Tuesday, September 8, 2009

Manassas via Antigua

Man-a-sis, Man-asses, Man-a-sass, Man-ass-ass. There are few things more embarrassing as a teenager than mispronouncing the title of your new favorite band's debut album. Continuing this travesty for days, weeks, months even until one of my buddies, turned music snob, and Fremont to Lancaster Ohio transplant, Rob Van Evra, corrected me...in front of his band mates - Ohio bastards. Robbie taught me many things that week. One of them being how to move my limbs independently behind a drum kit.
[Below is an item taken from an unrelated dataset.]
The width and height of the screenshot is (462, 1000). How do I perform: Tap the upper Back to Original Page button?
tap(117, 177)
I owe him a crapload. This was during my one time stint as a 9th grader mind you and there was nothing, NOTHING cooler than Rob and I boarding a plane in Muskegon headed for Columbus,Ohio, guitar cases in hand, sitting at our assigned seats, lighting up a smoke and sippin' ginger ales. How cosmopolitan is that?
Stephen Stills' third solo outing, Muh-nah-sis, was my favorite album from anybody during that time in '72 and I would have worn the grooves to nothing had my dad been more liberal with his prized Harmon-Kardon stereo. Way cooler yet, Stills was bringing Manassas to Michigan, frikkin' Grand Rapids, freakin Grand Valley's Dome Fieldhouse.
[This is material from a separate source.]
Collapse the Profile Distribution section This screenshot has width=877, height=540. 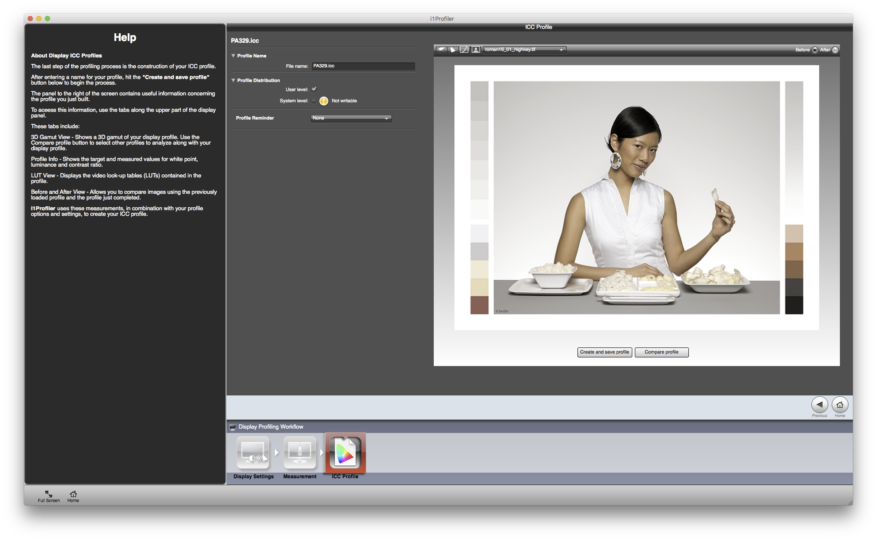point(233,80)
My God, the guy sitting in the middle of the couch on the porch along with the guy peering through the window of the door off the porch of the same house from C,S&N, is the same guy sitting confederate style behind the mutt in the tin-type photo for the law firm Crosby,Stills,Nash,Young,Taylor and Reeves' Deja Vu.
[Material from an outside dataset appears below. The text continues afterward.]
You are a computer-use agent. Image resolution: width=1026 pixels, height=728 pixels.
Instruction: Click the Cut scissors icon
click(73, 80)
Giddy? Crap, I was ecststic. To see AND hear: Song of Love, Cuban Bluegrass, So Begins the Task, Bound to Fall, the Stills/Bill Wyman penned Love Gangster, Johnny's Garden and my fave, It Doesn't Matter performed by Stills, Chris Hillman, CS&N and DejaVu alum Dallas Taylor and bass player Calvin"Fuzzy"Samuels. Unfortunatly, my one defining memory, or my only memory rather, was the band finally hitting the stage and they did so without a bass player. Not only was Calvin Samuels not present and accounted for, neither were his bass guitars. Until Stills querried the student population for anybody who might have a bass. Soon a roadie appears on stage with bass guitar in hand along with many thanks going out to the student who ran the extra mile back to his dorm room. The show begins with Hillman and Stills trading bass duties until the bowler hat clad, talented Mr. Samuels, finally appears.